_AIM OF THE TASK_
Begin at the line where "The height and width of the screenshot is (702, 909)." appears and reproduce exactly every line through the end of the data below, both included, skipping pictures.

━━ RECORDS FOR THE EXERCISE ━━

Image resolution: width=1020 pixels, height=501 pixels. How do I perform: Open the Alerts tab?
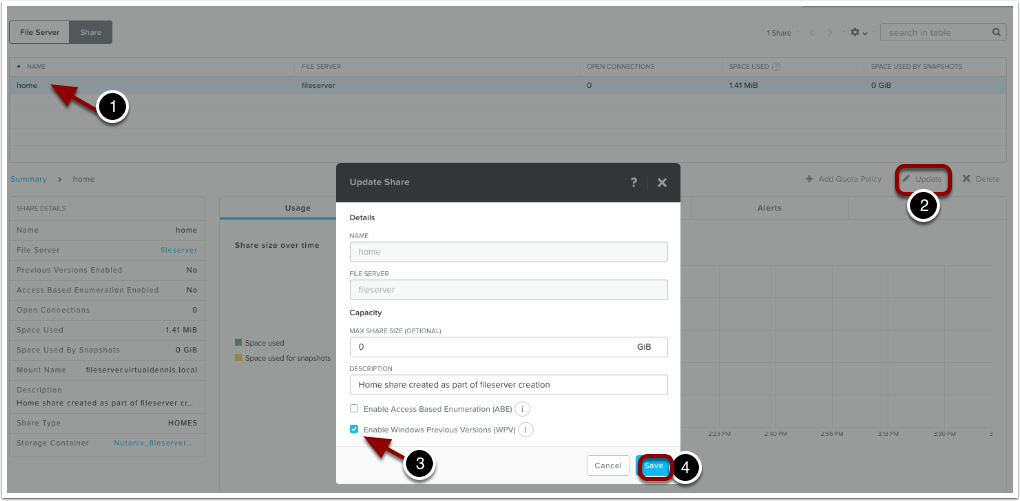click(768, 208)
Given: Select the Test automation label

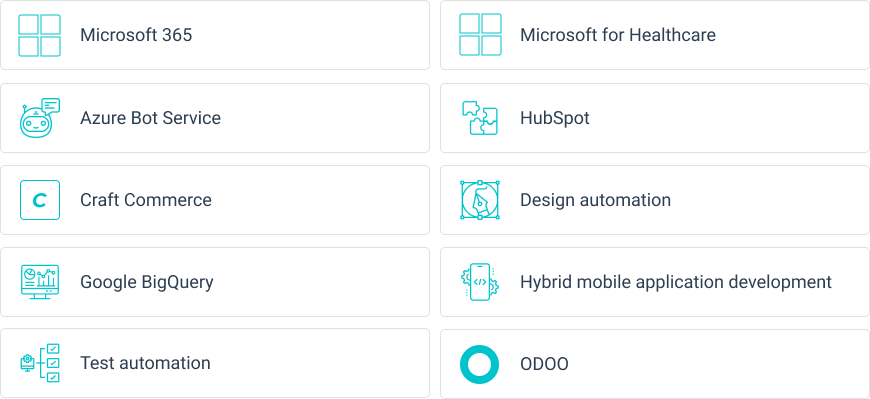Looking at the screenshot, I should (145, 363).
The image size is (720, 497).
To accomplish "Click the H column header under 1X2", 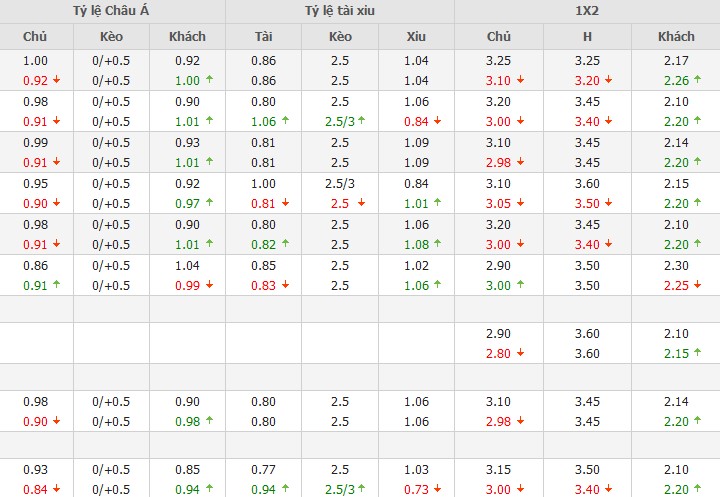I will pyautogui.click(x=587, y=36).
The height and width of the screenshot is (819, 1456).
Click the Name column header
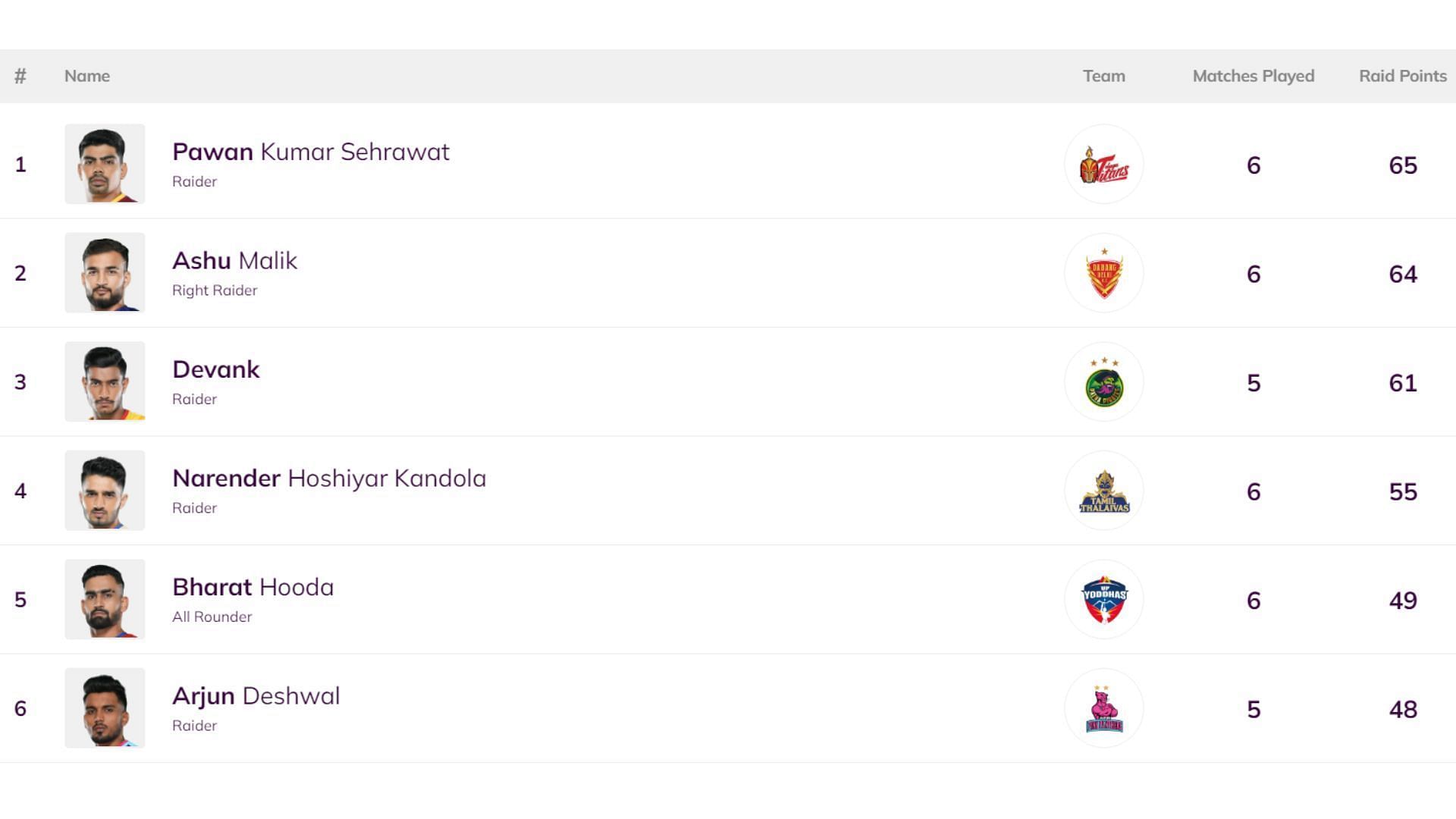pyautogui.click(x=87, y=76)
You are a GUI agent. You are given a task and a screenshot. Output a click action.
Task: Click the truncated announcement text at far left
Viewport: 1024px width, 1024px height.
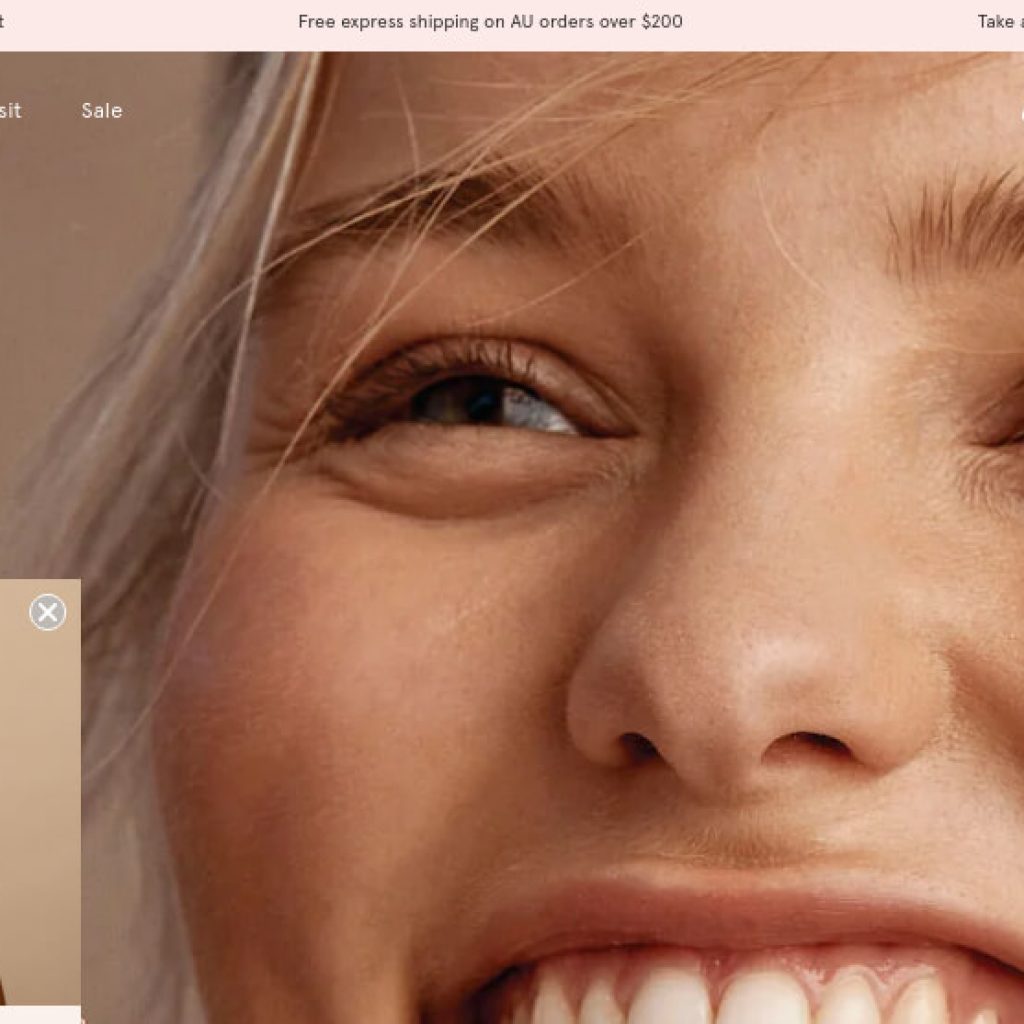[x=3, y=22]
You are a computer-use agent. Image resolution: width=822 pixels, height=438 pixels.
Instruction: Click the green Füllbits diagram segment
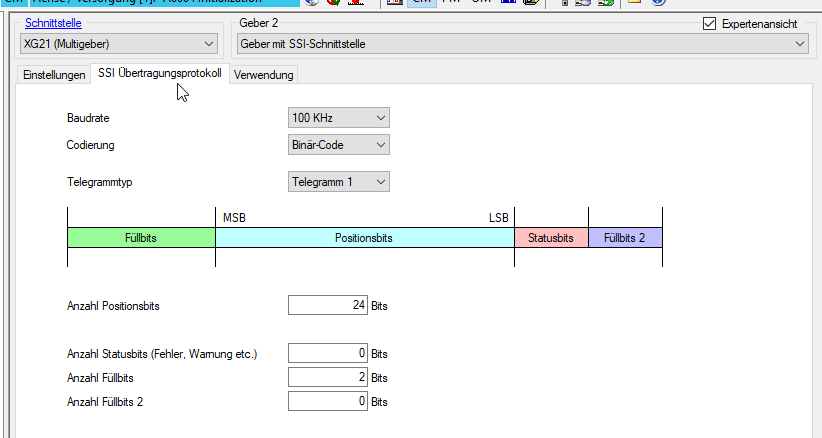pos(141,238)
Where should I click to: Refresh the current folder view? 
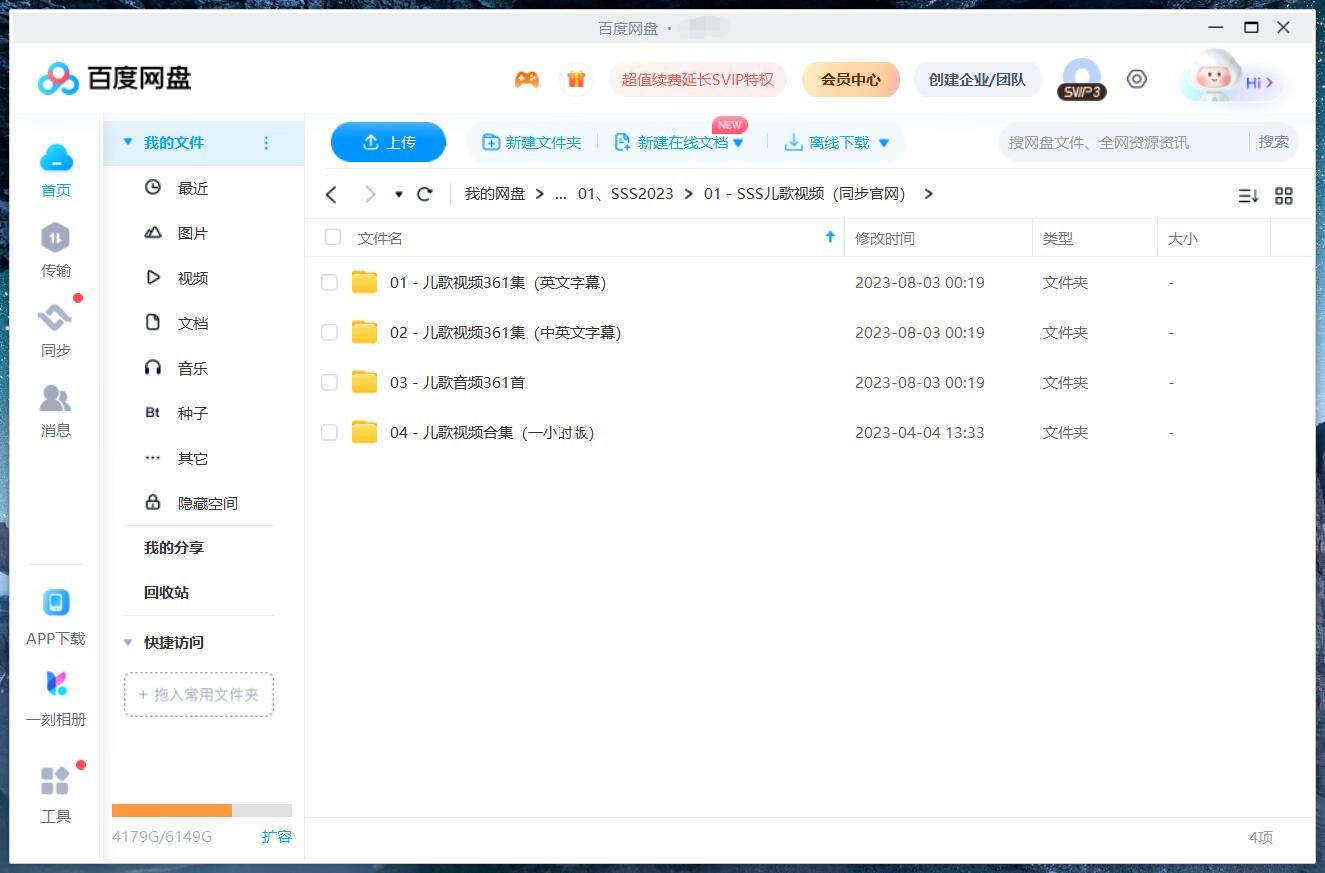(x=424, y=194)
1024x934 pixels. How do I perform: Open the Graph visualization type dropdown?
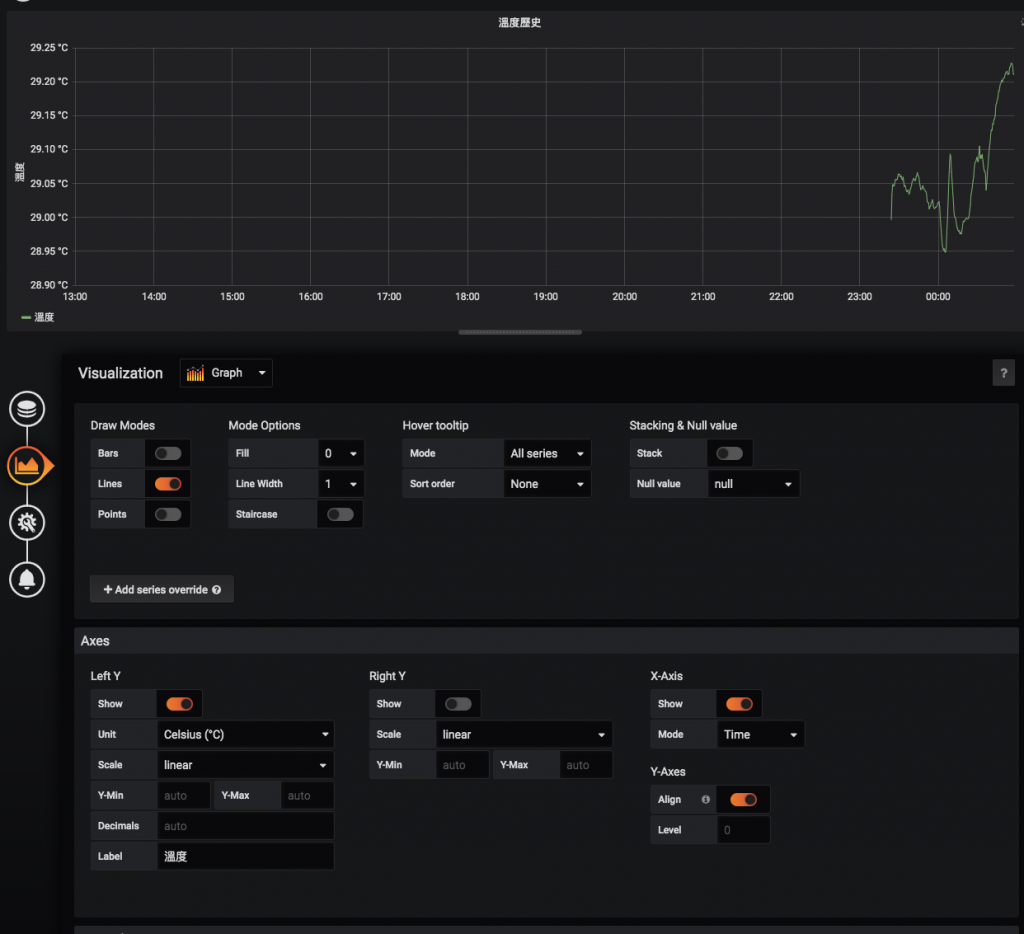pyautogui.click(x=226, y=373)
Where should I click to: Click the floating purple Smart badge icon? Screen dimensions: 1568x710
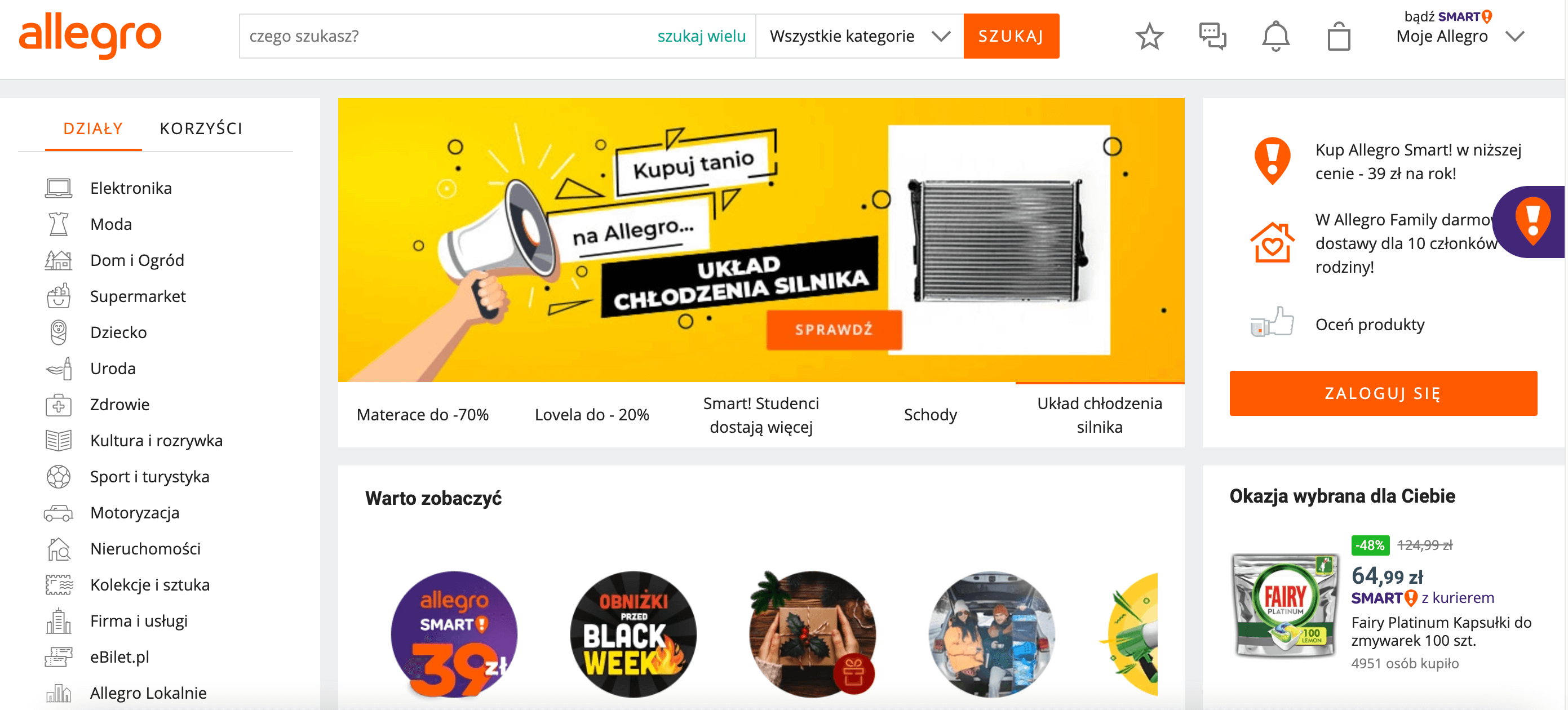pyautogui.click(x=1530, y=222)
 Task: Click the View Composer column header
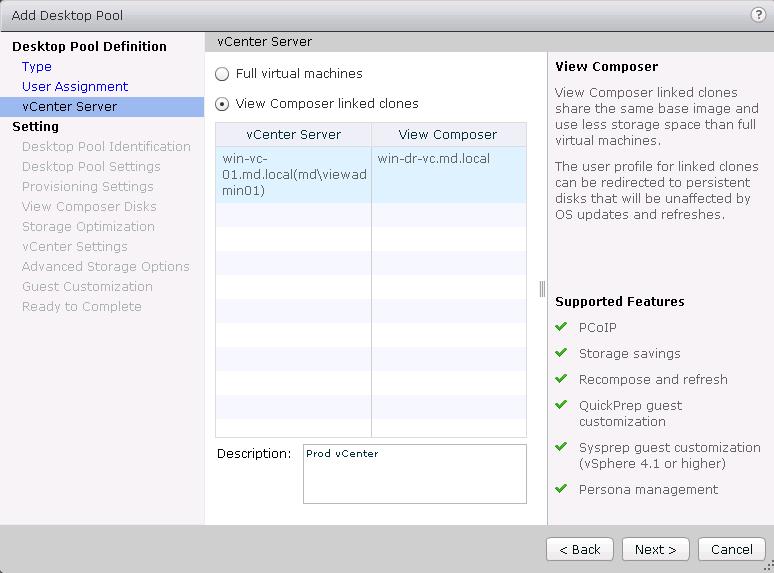(x=447, y=135)
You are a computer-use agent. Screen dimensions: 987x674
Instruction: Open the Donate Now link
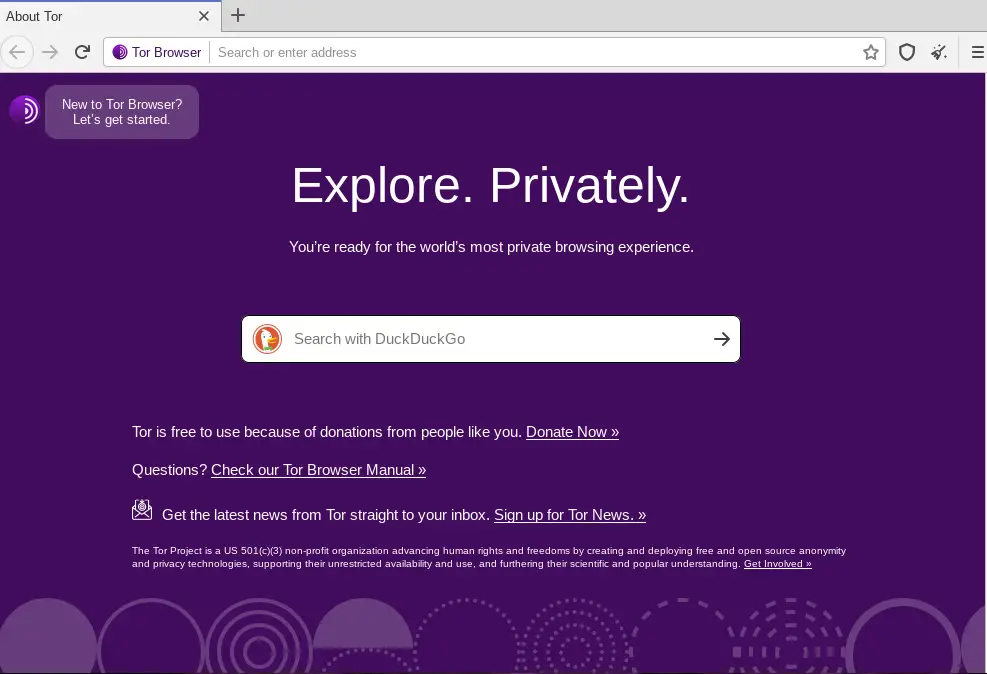[572, 432]
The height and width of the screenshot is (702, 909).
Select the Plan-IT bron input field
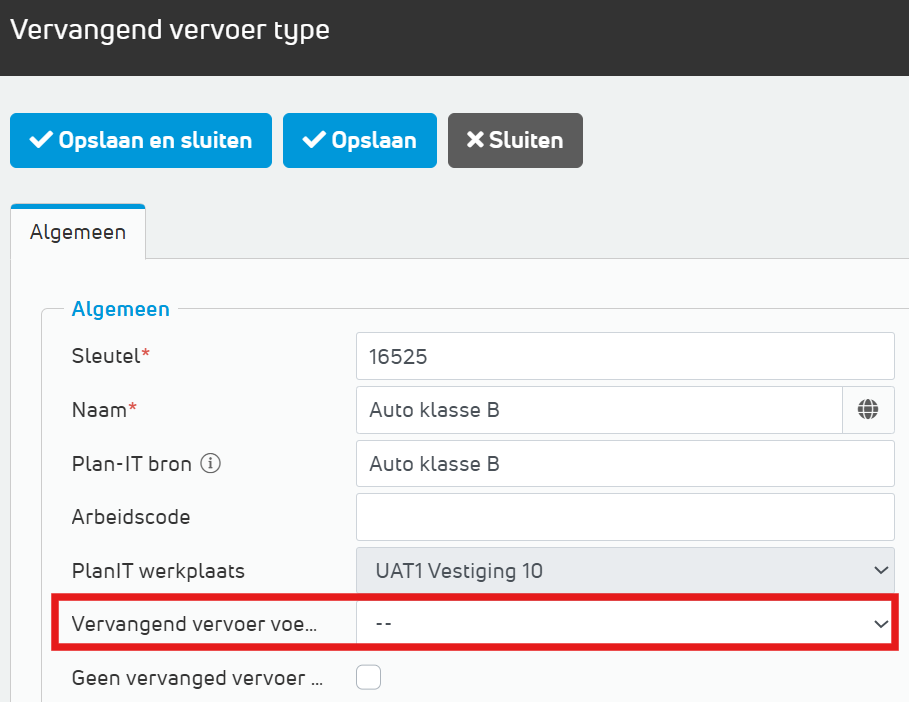(624, 464)
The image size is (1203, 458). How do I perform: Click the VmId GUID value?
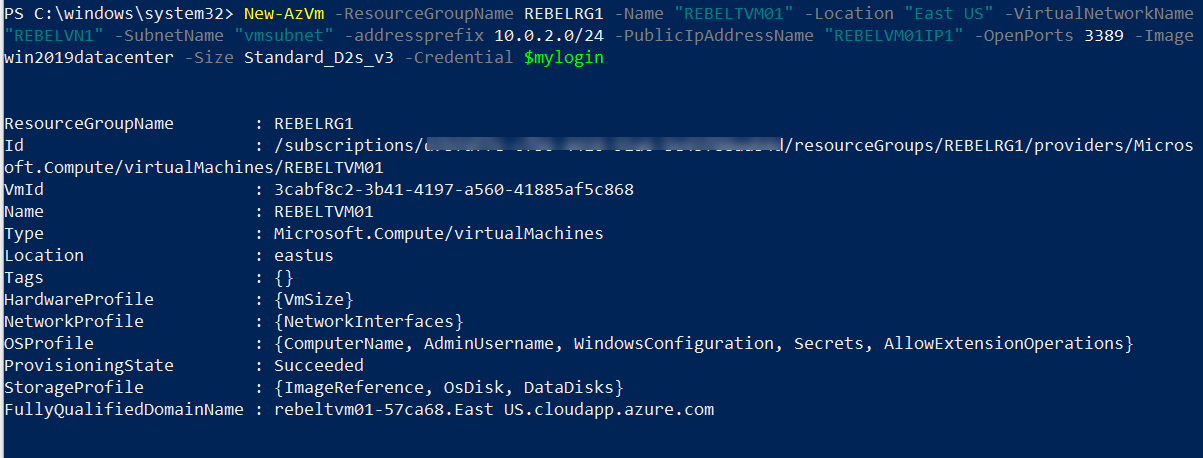[454, 189]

━━━

_FINISHED TASK_
The height and width of the screenshot is (702, 909).
Select the Plan-IT bron input field
(624, 464)
The image size is (1203, 458). How do I perform: Click the VmId GUID value?
[454, 189]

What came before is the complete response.